Saved entries:
— START —
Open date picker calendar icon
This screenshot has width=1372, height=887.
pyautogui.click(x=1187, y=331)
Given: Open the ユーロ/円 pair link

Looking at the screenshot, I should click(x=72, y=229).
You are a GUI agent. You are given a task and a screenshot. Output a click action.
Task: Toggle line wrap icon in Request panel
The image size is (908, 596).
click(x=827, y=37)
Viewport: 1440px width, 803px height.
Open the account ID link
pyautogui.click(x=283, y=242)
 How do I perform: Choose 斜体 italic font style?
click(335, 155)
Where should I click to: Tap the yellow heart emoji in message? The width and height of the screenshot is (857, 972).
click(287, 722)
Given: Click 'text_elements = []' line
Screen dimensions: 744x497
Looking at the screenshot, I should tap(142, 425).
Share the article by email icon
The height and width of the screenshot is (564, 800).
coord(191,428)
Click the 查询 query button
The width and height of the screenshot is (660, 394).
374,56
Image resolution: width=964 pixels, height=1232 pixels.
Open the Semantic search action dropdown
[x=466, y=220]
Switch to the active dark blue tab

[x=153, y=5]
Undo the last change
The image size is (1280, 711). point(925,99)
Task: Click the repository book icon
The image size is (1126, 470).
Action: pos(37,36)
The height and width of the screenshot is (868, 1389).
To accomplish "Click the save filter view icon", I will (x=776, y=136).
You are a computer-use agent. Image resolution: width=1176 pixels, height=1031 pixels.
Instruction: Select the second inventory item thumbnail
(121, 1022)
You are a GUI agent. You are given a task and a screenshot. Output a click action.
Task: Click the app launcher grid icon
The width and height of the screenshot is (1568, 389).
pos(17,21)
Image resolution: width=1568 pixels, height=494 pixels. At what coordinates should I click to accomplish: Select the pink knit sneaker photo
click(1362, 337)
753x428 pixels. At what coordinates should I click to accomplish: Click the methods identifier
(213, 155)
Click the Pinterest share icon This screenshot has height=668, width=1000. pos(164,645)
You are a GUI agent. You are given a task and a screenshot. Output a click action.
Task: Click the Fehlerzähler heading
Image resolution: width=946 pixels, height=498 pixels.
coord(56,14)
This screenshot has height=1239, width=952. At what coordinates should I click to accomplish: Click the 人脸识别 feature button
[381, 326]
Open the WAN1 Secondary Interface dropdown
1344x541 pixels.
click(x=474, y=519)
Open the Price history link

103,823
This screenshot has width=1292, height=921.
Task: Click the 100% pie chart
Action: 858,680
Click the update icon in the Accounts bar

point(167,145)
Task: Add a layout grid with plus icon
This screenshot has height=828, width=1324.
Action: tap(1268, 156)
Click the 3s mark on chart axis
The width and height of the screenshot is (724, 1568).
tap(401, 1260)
— END —
- Short task: Put every line of the saved entries above into a Markdown table with the columns Row and Line. Number the rows in order and skip blank lines.

- Correct result:
| Row | Line |
|---|---|
| 1 | Open date picker calendar icon |
| 2 | This screenshot has width=1372, height=887. |
| 3 | pyautogui.click(x=1187, y=331) |
| 4 | Given: Open the ユーロ/円 pair link |
| 5 | Looking at the screenshot, I should click(x=72, y=229). |
| 6 | You are a GUI agent. You are given a task and a screenshot. Output a click action. |
| 7 | Task: Toggle line wrap icon in Request panel |
| 8 | The image size is (908, 596). |
| 9 | click(x=827, y=37) |
| 10 | Viewport: 1440px width, 803px height. |
| 11 | Open the account ID link |
| 12 | pyautogui.click(x=283, y=242) |
| 13 |  How do I perform: Choose 斜体 italic font style? |
| 14 | click(335, 155) |
| 15 | Where should I click to: Tap the yellow heart emoji in message? The width and height of the screenshot is (857, 972). |
| 16 | click(287, 722) |
| 17 | Given: Click 'text_elements = []' line |
| 18 | Screen dimensions: 744x497 |
| 19 | Looking at the screenshot, I should tap(142, 425). |
| 20 | Share the article by email icon |
| 21 | The height and width of the screenshot is (564, 800). |
| 22 | coord(191,428) |
| 23 | Click the 查询 query button |
| 24 | The width and height of the screenshot is (660, 394). |
| 25 | 374,56 |
| 26 | Image resolution: width=964 pixels, height=1232 pixels. |
| 27 | Open the Semantic search action dropdown |
| 28 | [x=466, y=220] |
| 29 | Switch to the active dark blue tab |
| 30 | [x=153, y=5] |
| 31 | Undo the last change |
| 32 | The image size is (1280, 711). point(925,99) |
| 33 | Task: Click the repository book icon |
| 34 | The image size is (1126, 470). |
| 35 | Action: pos(37,36) |
| 36 | The height and width of the screenshot is (868, 1389). |
| 37 | To accomplish "Click the save filter view icon", I will (x=776, y=136). |
| 38 | You are a computer-use agent. Image resolution: width=1176 pixels, height=1031 pixels. |
| 39 | Instruction: Select the second inventory item thumbnail |
| 40 | (121, 1022) |
| 41 | You are a GUI agent. You are given a task and a screenshot. Output a click action. |
| 42 | Task: Click the app launcher grid icon |
| 43 | The width and height of the screenshot is (1568, 389). |
| 44 | pos(17,21) |
| 45 | Image resolution: width=1568 pixels, height=494 pixels. At what coordinates should I click to accomplish: Select the pink knit sneaker photo |
| 46 | click(1362, 337) |
| 47 | 753x428 pixels. At what coordinates should I click to accomplish: Click the methods identifier |
| 48 | (213, 155) |
| 49 | Click the Pinterest share icon This screenshot has height=668, width=1000. pos(164,645) |
| 50 | You are a GUI agent. You are given a task and a screenshot. Output a click action. |
| 51 | Task: Click the Fehlerzähler heading |
| 52 | Image resolution: width=946 pixels, height=498 pixels. |
| 53 | coord(56,14) |
| 54 | This screenshot has height=1239, width=952. At what coordinates should I click to accomplish: Click the 人脸识别 feature button |
| 55 | [381, 326] |
| 56 | Open the WAN1 Secondary Interface dropdown |
| 57 | 1344x541 pixels. |
| 58 | click(x=474, y=519) |
| 59 | Open the Price history link |
| 60 | 103,823 |
| 61 | This screenshot has width=1292, height=921. |
| 62 | Task: Click the 100% pie chart |
| 63 | Action: 858,680 |
| 64 | Click the update icon in the Accounts bar |
| 65 | point(167,145) |
| 66 | Task: Add a layout grid with plus icon |
| 67 | This screenshot has height=828, width=1324. |
| 68 | Action: tap(1268, 156) |
| 69 | Click the 3s mark on chart axis |
| 70 | The width and height of the screenshot is (724, 1568). |
| 71 | tap(401, 1260) |